The London Gazette’s announcement of Britain’s shift to New Style dates in 1752.

The organisers of the annual BSECS conference have just confirmed that my paper on editors and actors has been accepted. As well as reporting this good news, I thought I’d take a post to sketch, however roughly, my plan for the second year of my thesis. Without further ado, then, this is what I’ll be doing over the next eight months or so.

Now to mid-November

Extend my short paper on Diderot from Yale into something more substantial about Diderot’s relation with the English stage, to be presented to the Early Modern French Seminar here in Cambridge on Friday 15th November. This shouldn’t be too hard, as I have already prepared a lot of this material and my line of argument is quite clear. To be brief, I want to show that Diderot’s striking parallel between the author’s work and that of the actor owes much to John Hill. The inadequacies of Sticotti’s translation of Hill’s The Actor inspired Diderot to write the Paradoxe, and I would like to show that Hill’s own text initiates an anxiety about authorship and actors that Diderot pushes to its extreme.

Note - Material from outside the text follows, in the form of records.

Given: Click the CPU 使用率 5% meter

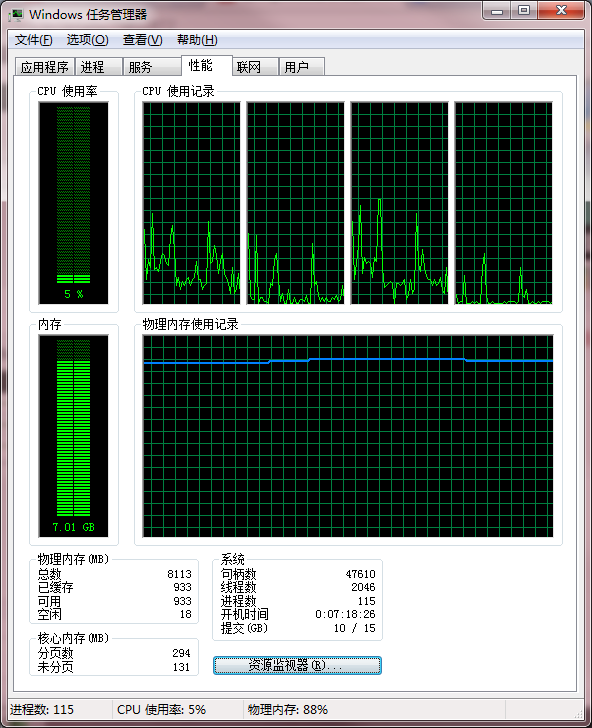Looking at the screenshot, I should tap(73, 203).

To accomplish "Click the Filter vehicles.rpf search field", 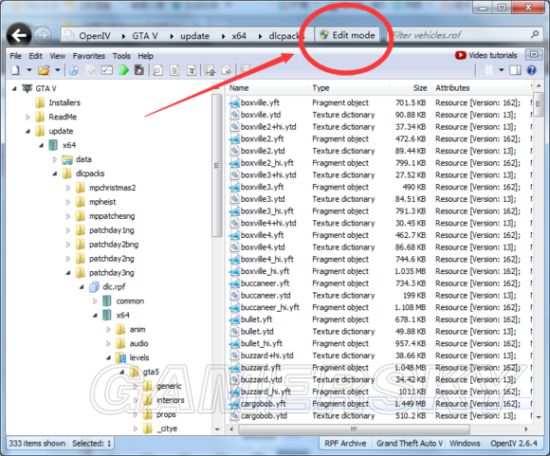I will (459, 35).
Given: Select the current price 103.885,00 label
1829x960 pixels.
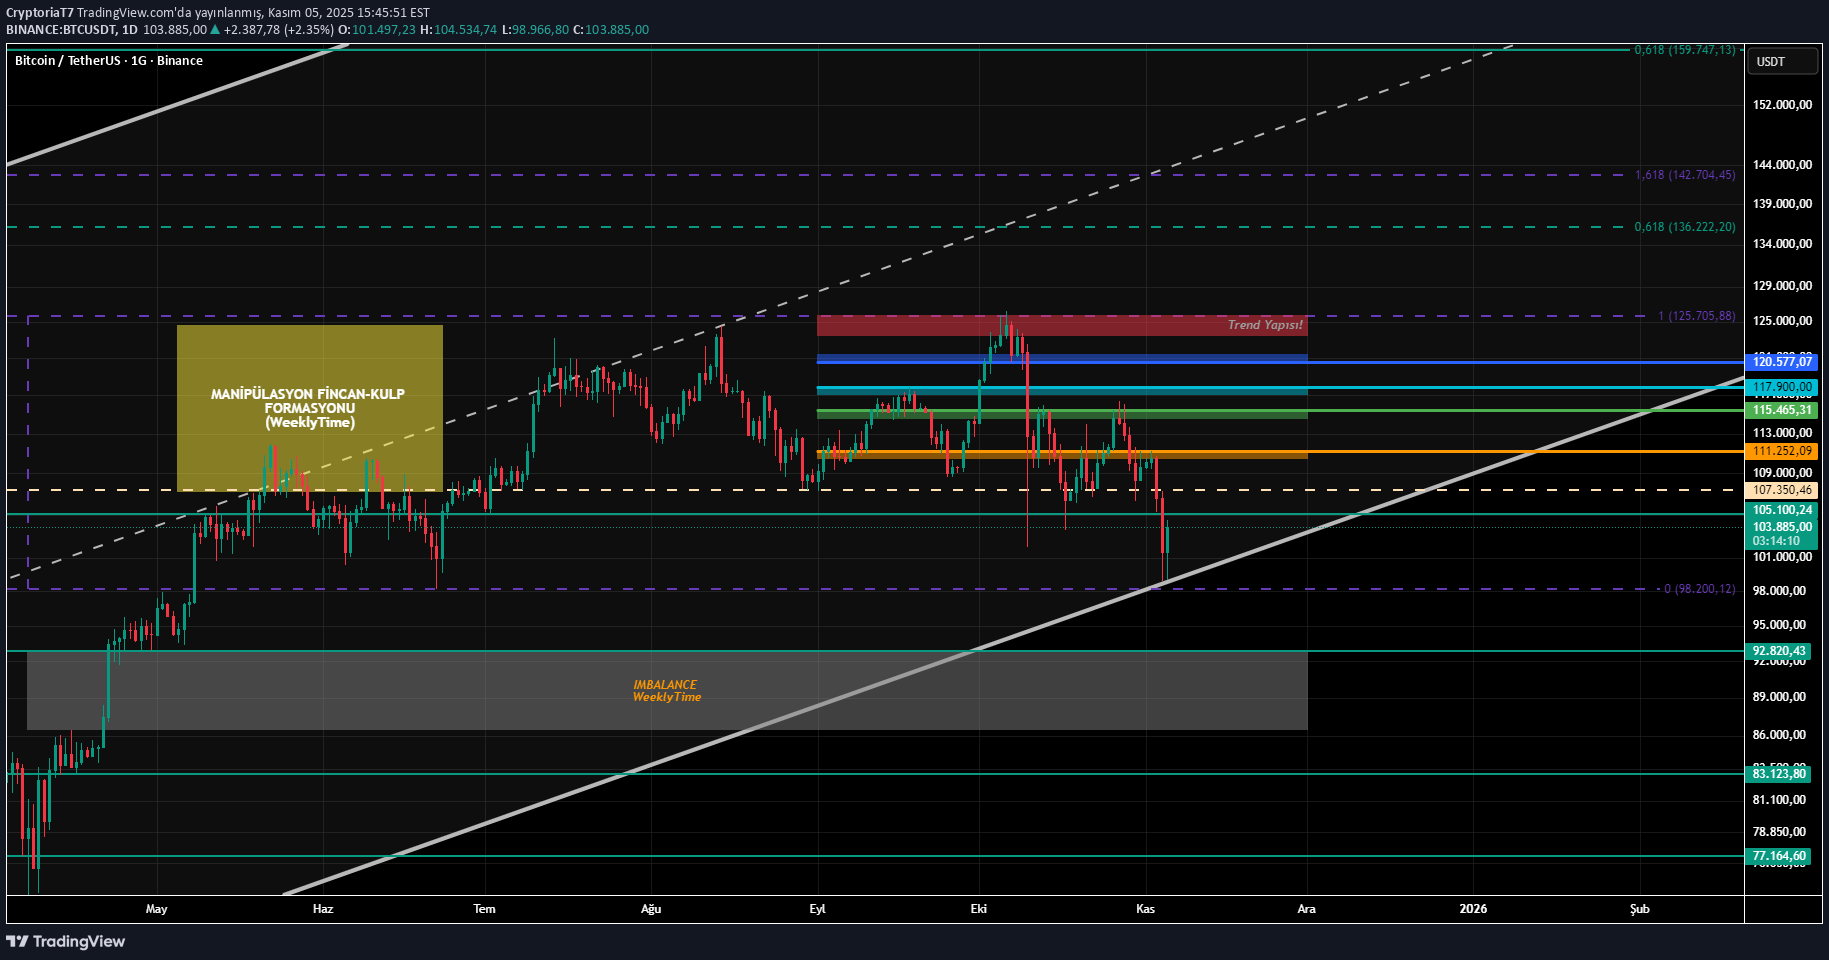Looking at the screenshot, I should click(1781, 527).
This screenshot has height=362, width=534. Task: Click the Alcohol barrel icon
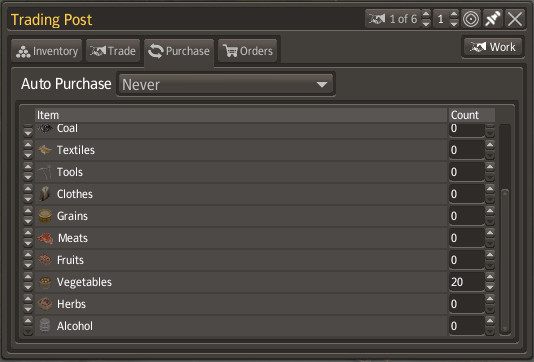45,326
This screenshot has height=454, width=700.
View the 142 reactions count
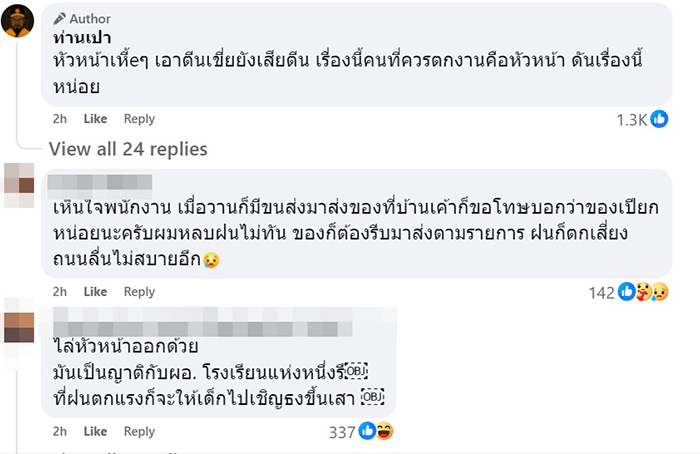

If all goes well, and my ideas are not shot down in the cut-and-thrust of a research seminar, this longish paper (thirty minutes or so) will form the basis of my chapter on the literary critical value of arts of acting.

Mid-November to January

In this period, I will return to my work on the editors of Shakespeare and their various attitudes to the stage. At first, this will be survey work: I need to go through the notes to Theobald’s edition, as well as the annotations of all those eighteenth-century editors who came after him to see what (if anything) they say about the stage. Once this preliminary work has been completed, I will then use a slice of it as the basis for my BSECS paper, to be given in early January.

January to early March

This period will be devoted to the extension of the BSECS paper on editors and actors into the draft of a chapter. I want this to be my first draft of a thesis chapter as the ideas contained within it will have to set the stage for the rest of the thesis. Not only will I be advancing a narrative of the various tensions between stage and page with regard to Shakespeare in this period, but I will also be arguing simultaneously for the interest of a thesis that takes ‘acting’ in its largest possible sense. If that wasn’t hard enough, this is also the point where I’ll be laying down the various reference points (dates, biographies, events, etc.) necessary to the comprehension of the other chapters. Two months may not be long enough.

March to the end of April

By early April, which is to say the start of Cambridge’s Easter term, and if all has gone well up to this point, the approaching deadlines for JRF and post-doc applications will probably be forcing me to polish up previous work for submission rather than breaking new ground. In this situation, These two months will involve a draft of my second chapter on theories of acting. Having just finished a draft of chapter one, I should be able to write this second chapter with a fresh memory of what I have already said and what I still need to say to maintain and elaborate upon the big picture of the thesis.

Beyond April

Now things get vague. I still have three chapters to draft, all of them requiring some serious research first. As things stand, I know least for the chapter on how stage practice interacts with literary critical activity; I’m a little better prepared to write about illusion, since it is close to the theories of acting; and I’m about halfway there for my final chapter on actors as ambassadors, as I will be recycling some material about literary patriotism from early in my doctoral research.

In this situation, and depending on the various JRF applications and the advice of my supervisor, I’ll have to make a choice. When I do, I’ll write another blog post like this one. I’ll also come back and read this, and – almost certainly – smile at my optimism.